• **Available data**
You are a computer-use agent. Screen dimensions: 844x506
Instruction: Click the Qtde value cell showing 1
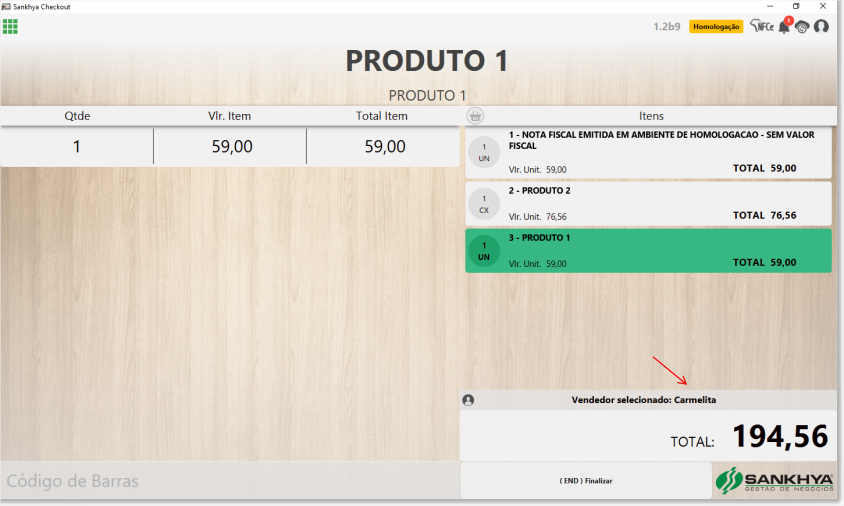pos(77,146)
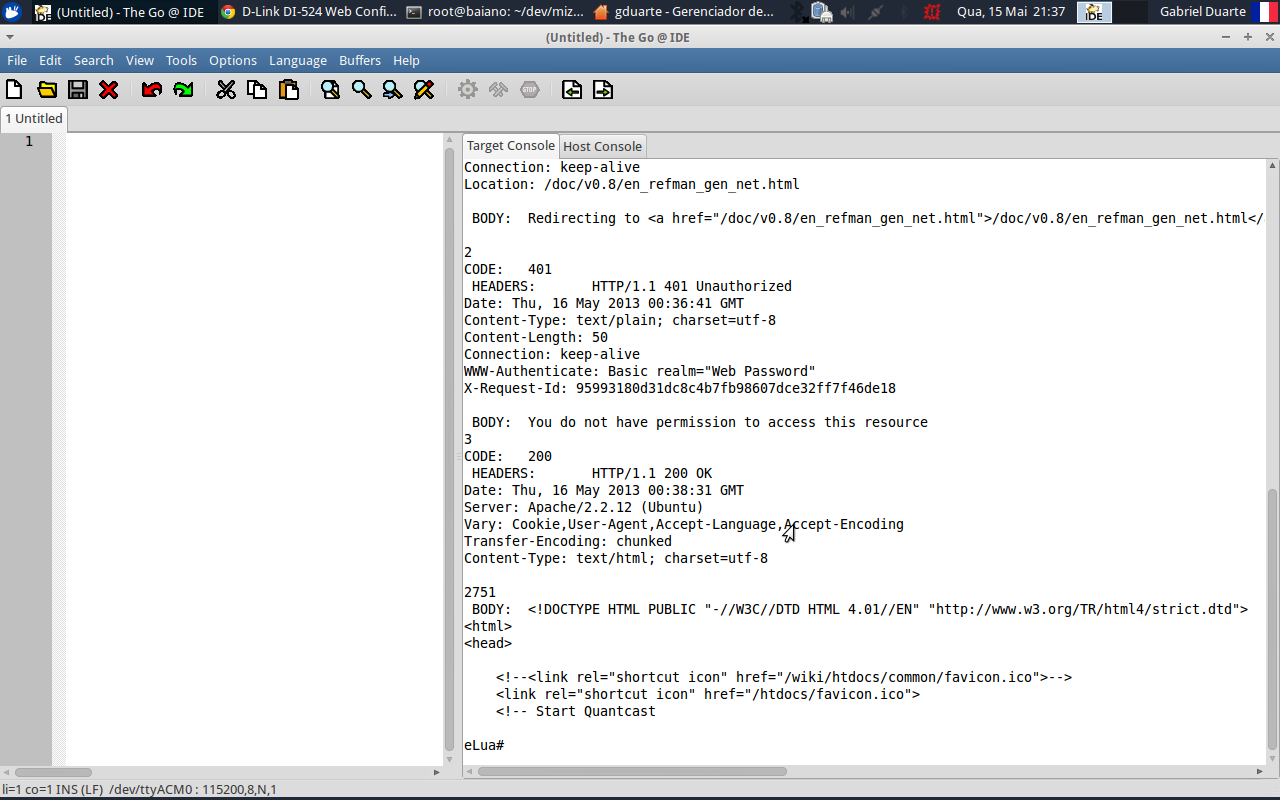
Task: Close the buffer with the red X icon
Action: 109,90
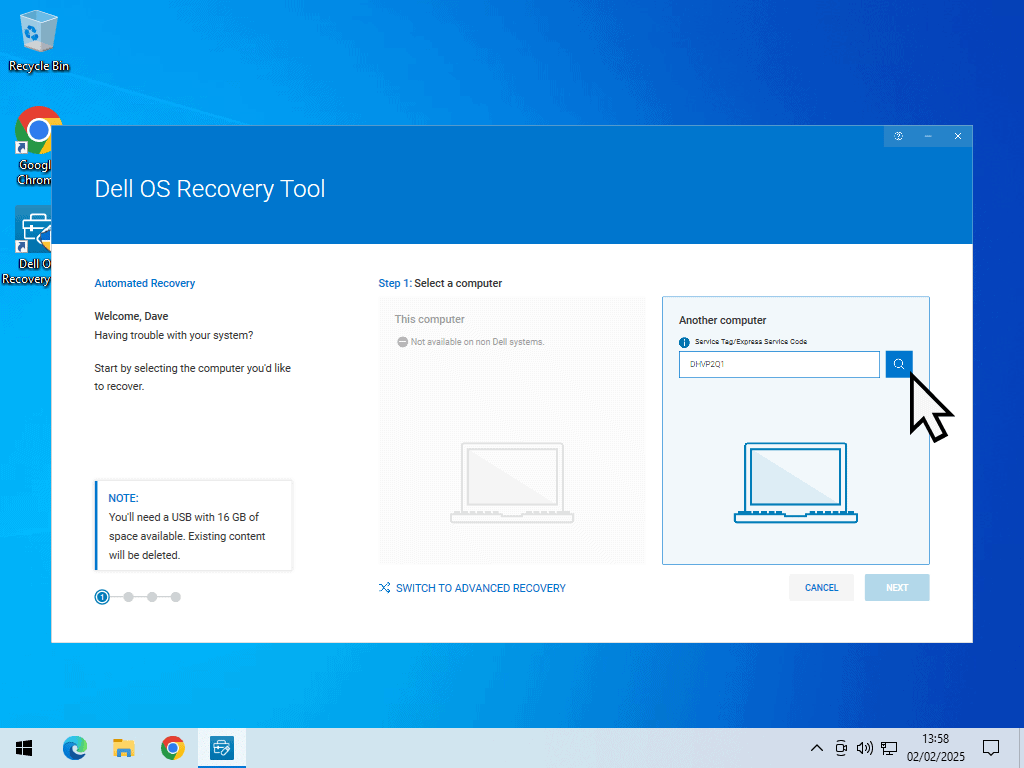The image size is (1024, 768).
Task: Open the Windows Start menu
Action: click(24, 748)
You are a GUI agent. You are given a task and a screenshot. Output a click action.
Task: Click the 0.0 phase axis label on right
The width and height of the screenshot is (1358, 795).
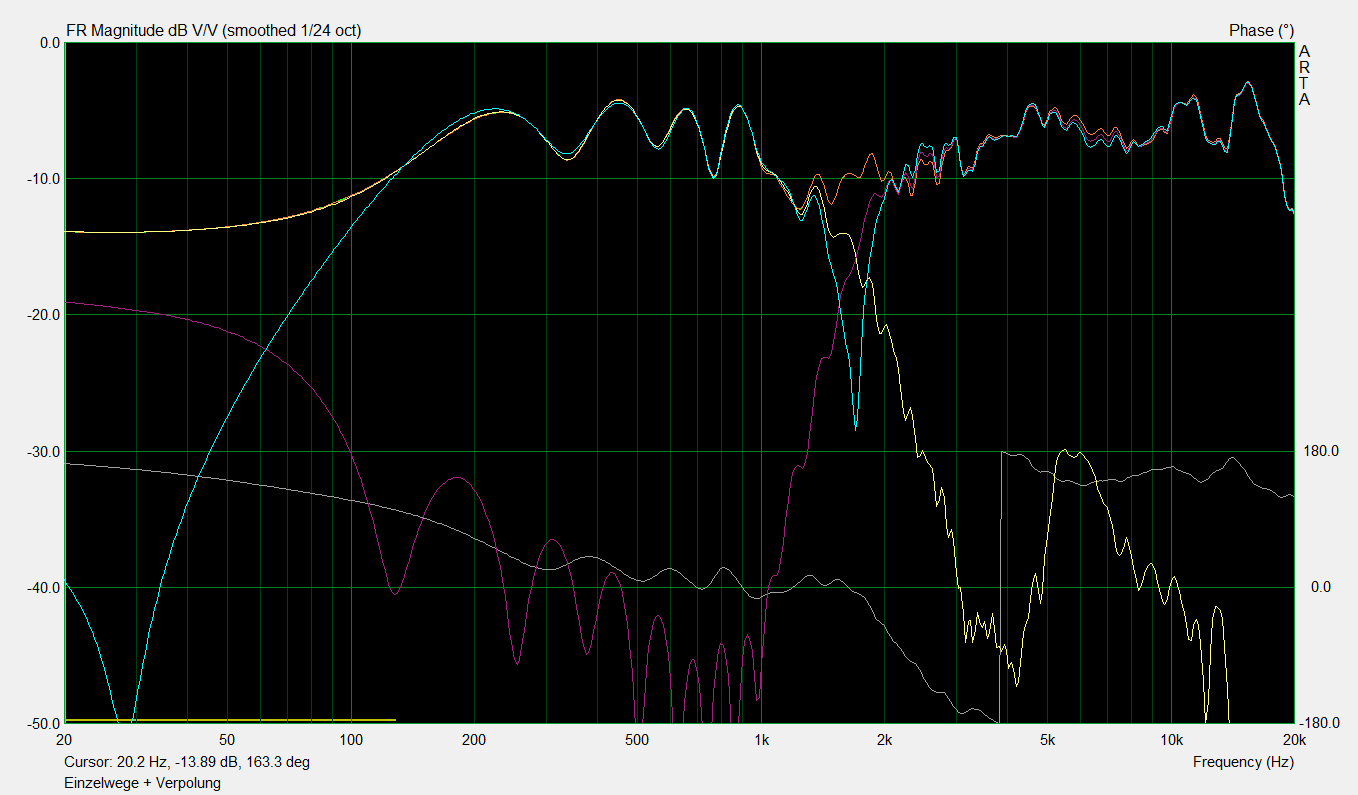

==

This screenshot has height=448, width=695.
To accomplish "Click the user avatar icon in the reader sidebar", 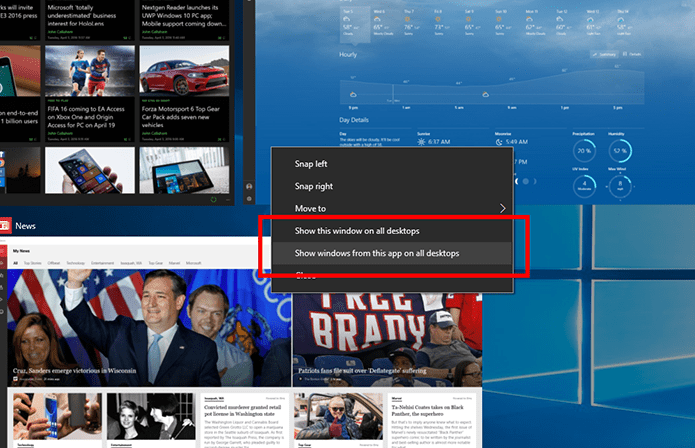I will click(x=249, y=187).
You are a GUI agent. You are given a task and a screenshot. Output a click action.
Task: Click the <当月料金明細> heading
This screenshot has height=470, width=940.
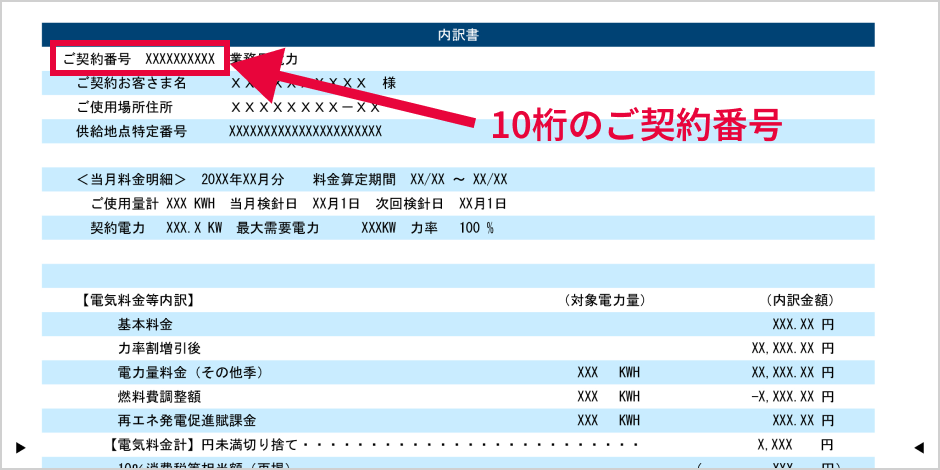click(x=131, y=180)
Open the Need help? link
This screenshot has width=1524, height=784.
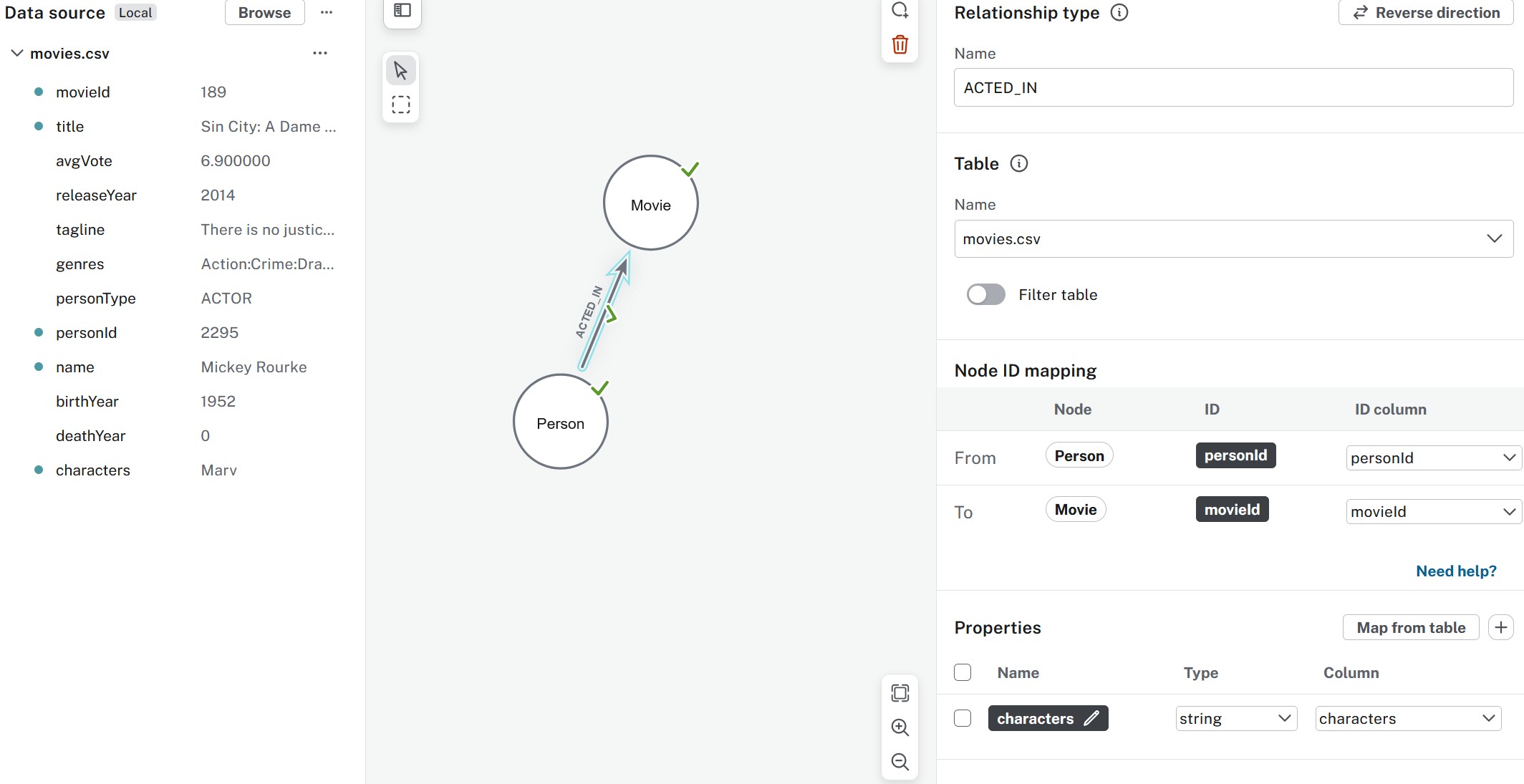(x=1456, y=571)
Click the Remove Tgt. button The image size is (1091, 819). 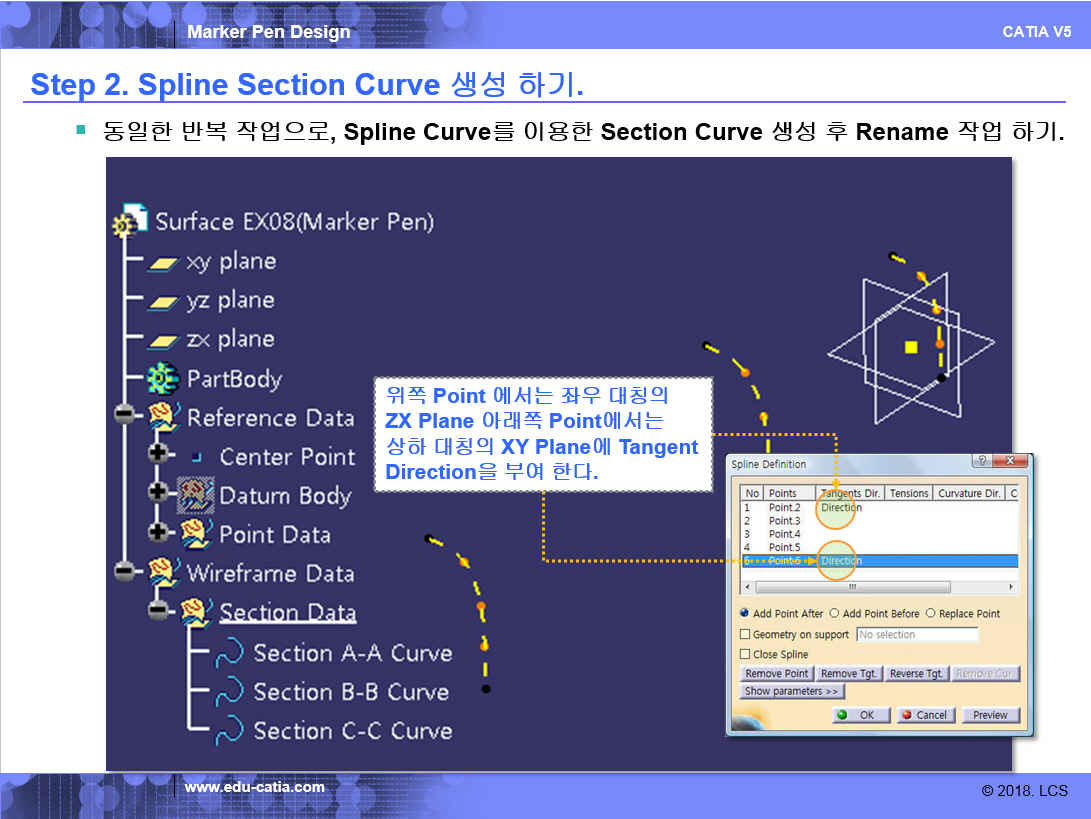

• **Aim of the exercise**
In the listing above, find the line containing "You are a computer-use" and the line containing "The width and", then return both of them and every line between, exactly, without pictures.

• **Answer for this exercise**
You are a computer-use agent. Screen dimensions: 844x506
Instruction: Click the Qtde value cell showing 1
pos(77,146)
Task: Close the buffer with the red X icon
Action: 109,90
The image size is (1024, 768).
Task: Open the Windows Start menu
Action: click(24, 748)
You are a GUI agent. You are given a task and a screenshot. Output a click action.
Task: Click the 0.0 phase axis label on right
The width and height of the screenshot is (1358, 795).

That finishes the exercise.